Я раскрыл футляр, извлек из него пистолет и навел его на Гронского. Бон-Иван, стоявший в дальнем углу мастерской, замер так, будто я крикнул: «Ни с места, или я спущу курок!» Видимо, так это все и выглядело и должно было выглядеть именно так. Разве я зря спросил у Мамса: «Можно этот пистолет так зарядить, чтобы он выстрелил?» И разве зря Мамс сказал мне: «Можно, но не нужно». А если и можно, и нужно?!

Гронский дрожал. А мне хотелось увидеть его вот таким, каким я увидел перед дулом его же пистолета! И я его увидел! Увидел жалким и ничтожным.

Гронский смотрел в дуло пистолета, как человек, заслуживший пулю в лоб. Как заработавший ее, как ожидавший, что вот она по праву! По праву сейчас вылетит из дула навстречу ему.

— Вы думаете, — сказал я, глядя на неузнаваемого Гронского, — если отец сам не высказал вам, что он думает о вас, так больше уже и некому? Он однажды сказал: «Он мне деньги одалживает, а лучше бы он один раз сказал: «Прости, Левашов, скверно все тогда получилось!..» — И вдруг я осекся, потому что я подумал: а чем я лучше, что так развоевался здесь? Занимаю у негодяя деньги, хожу к нему и поддерживаю знакомство. Я люблю Юлу, то есть продолжаю ее любить, а чем она лучше Гронского?

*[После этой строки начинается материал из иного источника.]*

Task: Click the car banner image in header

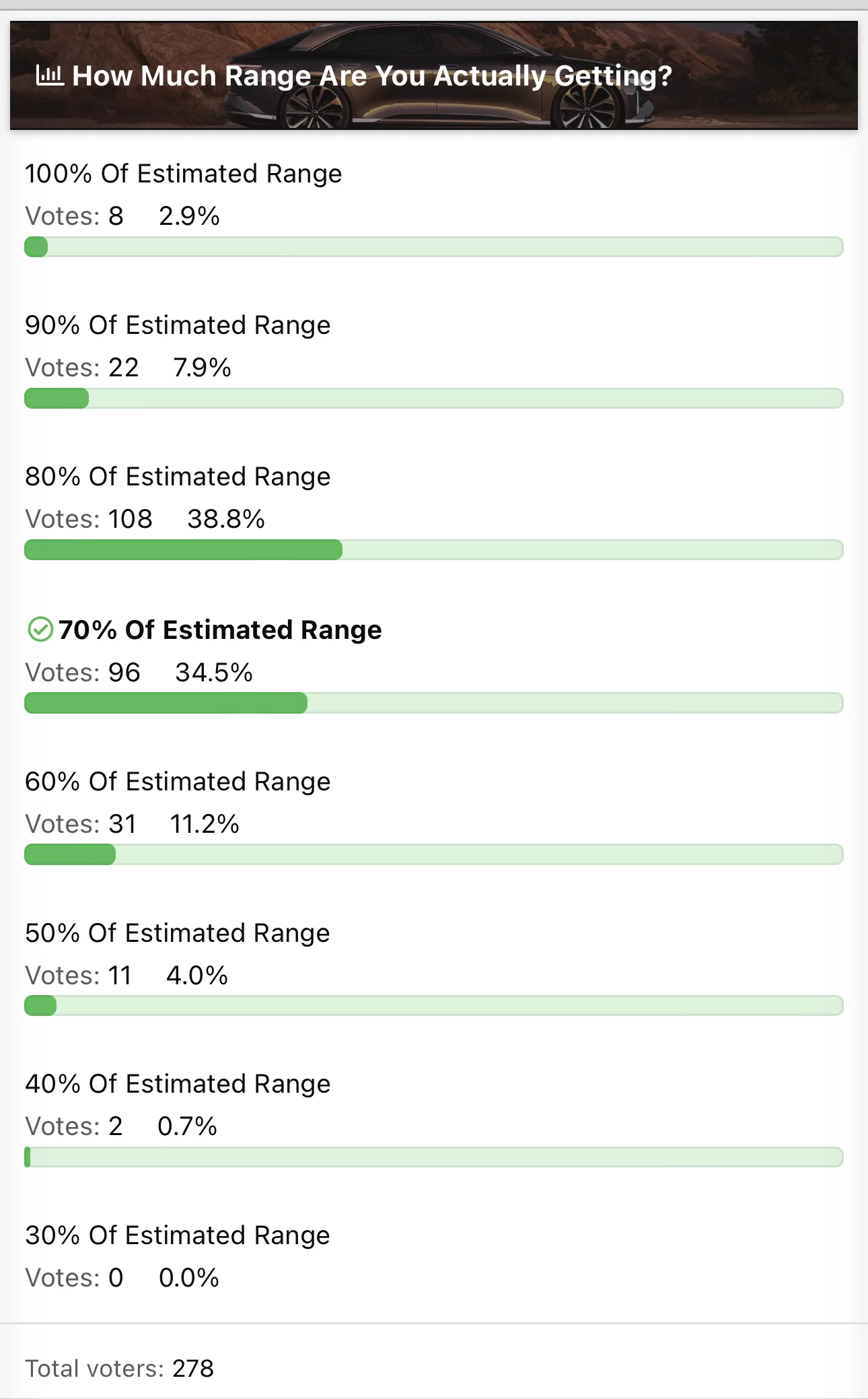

Она же тоже совершила предательство…

Молчание наступило в комнате. Свободной рукой, не опуская пистолета, я полез в карман куртки:

— Вот ваши деньги, которые вы мне дали… — Я положил их на стол. — Я уже продал свой мотоцикл. За папу я вам тоже отдам… И не бойтесь, пистолет не заряжен… Но дуэль наша состоится. Все равно состоится! Ее нам время устроит.

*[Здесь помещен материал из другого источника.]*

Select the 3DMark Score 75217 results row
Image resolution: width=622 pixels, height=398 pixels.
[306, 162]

Я бросил на пол пистолет, постоял и сказал еще:

— А папа мой хороший артист. Я видел, как он у нас в саду играл Германа, по транзистору кто-то пел, а папа играл… Прекрасно играл. Лучше Стриженова. Просто люди не успели узнать, какой хороший артист мой папа…

Быстро подойдя к двери, я обернулся и сказал:

— А картину эту вы не имеете права писать такими руками. Вы не можете посылать нас на все бои…

Я выскочил на улицу. Одно желание: бежать, бежать, как в тот день, не останавливаться, пока не разорвется сердце. Но все силы оставили меня. Как будто это мне говорили, как будто это меня обвиняли в том, в чем я обвинял Гронского… Все стало вдруг безразличным, и даже когда Бон-Иван выбежал вслед за мной из мастерской художника и подбежал ко мне, я рванулся изо всех сил, чтобы бежать, но рывок этот был больше внутренним, чем внешним. Сил этого рывка хватило на то, чтобы тихо сказать:

— Оставьте меня в покое… Оставьте все, слышите вы все, сколько вас есть миллионов человек. Слышите!.. Оставьте меня в покое! — Я выкручивал свою руку из натянутой, как стальной трос, руки Бон-Ивана. Несколько прохожих зевак остановились с интересом возле нас, многие узнавали клоуна.

— Отойдите! Отойдите! — сердито прикрикнул на них Бон-Иван. — Съемка вдет скрытой камерой… очень скрытой.